On September 24, the policy was revised to stating that “religious accommodation may be granted based on an employee’s religious beliefs,” but “will not be granted if the accommodation would unduly burden the health and safety of other Individuals, patients, or the campus community.”
In practice, the school denied religious exemptions to Catholic, Buddhist, Eastern Orthodox, Evangelical, Protestant, and other applicants, most represented by Thomas More in a lawsuit contending that administrators “rejected any application for a religious exemption unless an applicant could convince the Administration that her religion ‘teaches (them) and all other adherents that immunizations are forbidden under all circumstances.’”
The UC system dropped the mandate in May 2023, but the harm had been done to those denied exemptions while it was in effect, including unpaid leave, eventual firing, being forced into remote work, and pay cuts.
In May 2024, a three-judge panel of the U.S. Tenth Circuit Court of Appeals rebuked the school for denying the accommodations. Writing for the majority, Judge Allison Eid found that a “government employer may not punish some employees, but not others, for the same activity, due only to differences in the employee’s religious beliefs.”
Now, Thomas More announces that year-long settlement negotiations have finally secured the aforementioned hefty settlement for their clients, covering damages, tuition costs, and attorney’s fees.

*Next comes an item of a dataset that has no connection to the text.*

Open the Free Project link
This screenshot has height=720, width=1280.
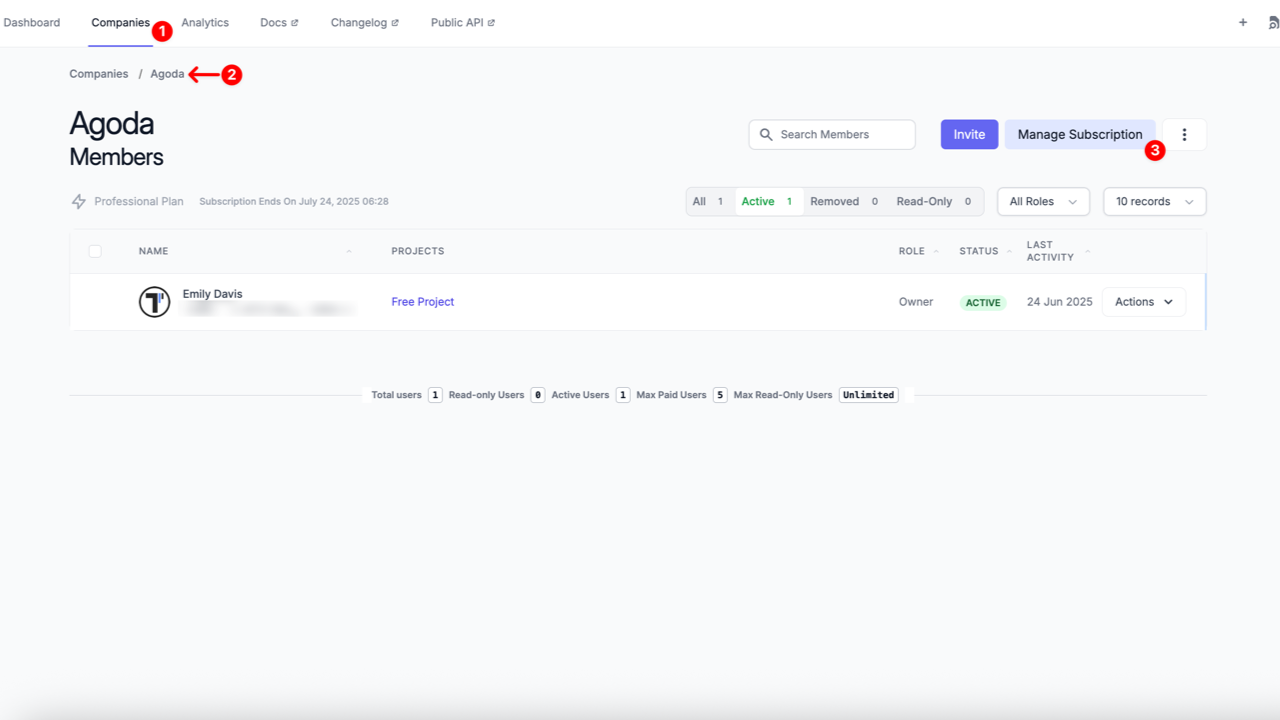422,301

It also ensured the UC will agree to allow and consider religious accommodation requests on an equal basis to medical exemption requests and abstain from probing the validity of applicants’ religious beliefs in the future.
“No amount of compensation or course-correction can make up for the life-altering damage Chancellor Elliman and Anschutz inflicted on the plaintiffs and so many others throughout this case, who felt forced to succumb to a manifestly irrational mandate,” declared senior Thomas More attorney Michael McHale. “At great, and sometimes career-ending, costs, our heroic clients fought for the First Amendment freedoms of all Americans who were put to the unconscionable choice of their livelihoods or their faith during what Justice Gorsuch has rightly declared one of ‘the greatest intrusion[s] on civil liberties in the peacetime history of this country.’ We are confident our clients’ long-overdue victory indeed confirms, despite the tyrannical efforts of many, that our shared constitutional right to religious liberty endures.”

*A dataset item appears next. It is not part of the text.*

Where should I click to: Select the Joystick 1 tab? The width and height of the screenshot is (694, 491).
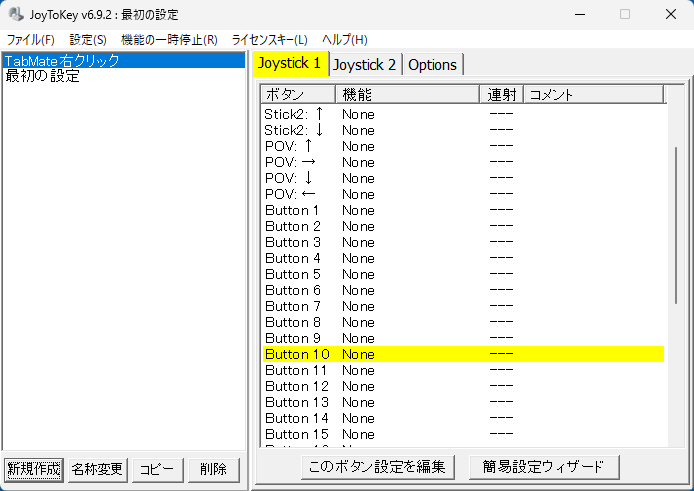(290, 64)
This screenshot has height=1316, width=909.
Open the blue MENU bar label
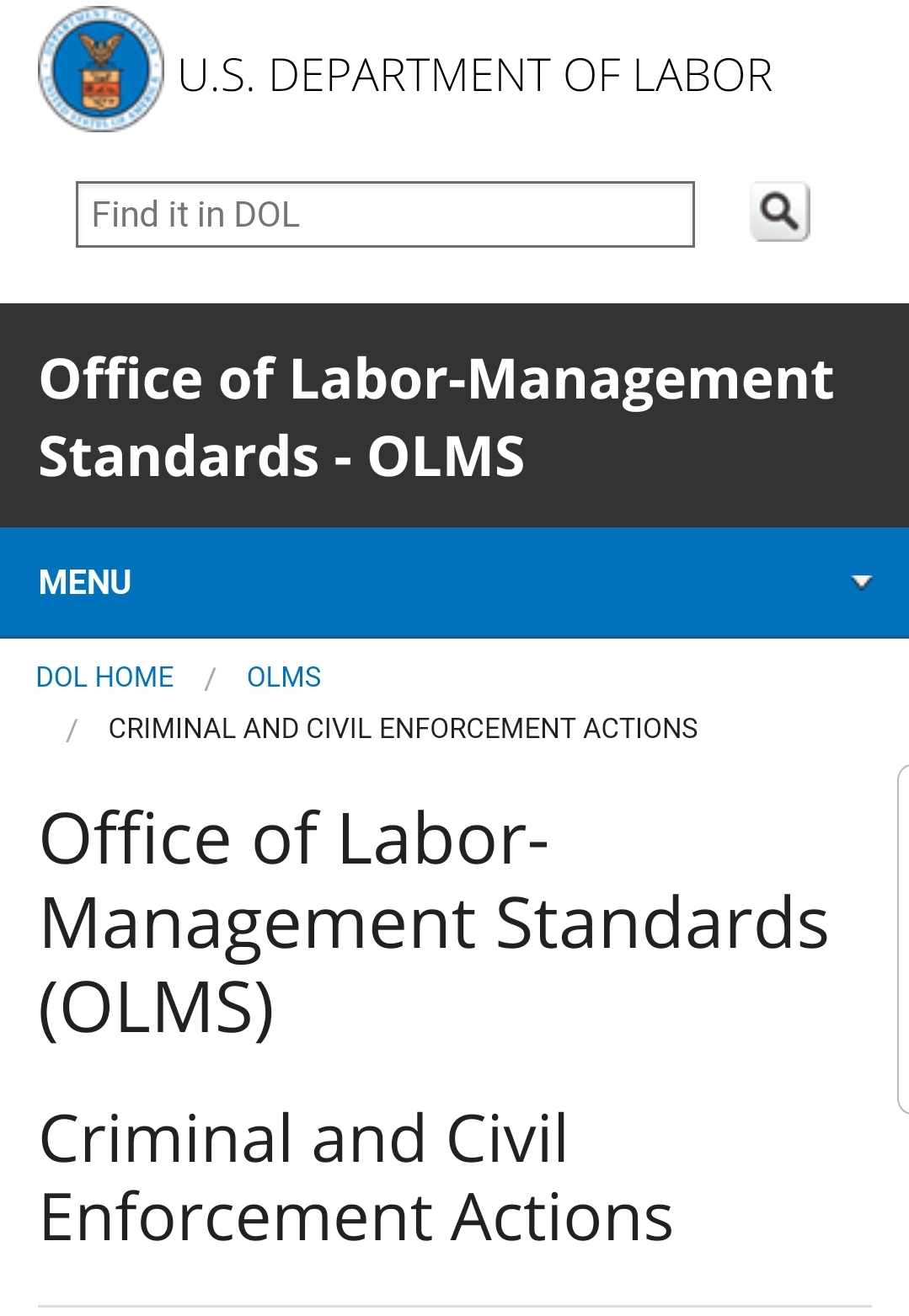(85, 582)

On top of the numerous serious adverse medical events that have been linked to the COVID shots and their demonstrated ineffectiveness at reducing symptoms or transmission of the virus, many religious and pro-life Americans also object to the shots on moral grounds, due to the ethics of how they were developed.
According to a detailed overview by the pro-life Charlotte Lozier Institute, Pfizer, Moderna, and Johnson & Johnson all used fetal cells derived from aborted babies during their COVID shots’ testing phase; and Johnson & Johnson also used the cells during the design and development and production phases. The American Association for the Advancement of Science’s journal Science and even the left-wing “fact-checking” outlet Snopes have also admitted the shots’ abortion connection, which gives many a moral aversion to associating with them.
Catholic World Report notes that similarly large sums have been won in other high-profile lawsuits against COVID shot mandates, including $10.3 million to more than 500 NorthShore University HealthSystem employees in 2022 and $12.7 million to a Catholic Michigander fired by Blue Cross Blue Shield in 2024.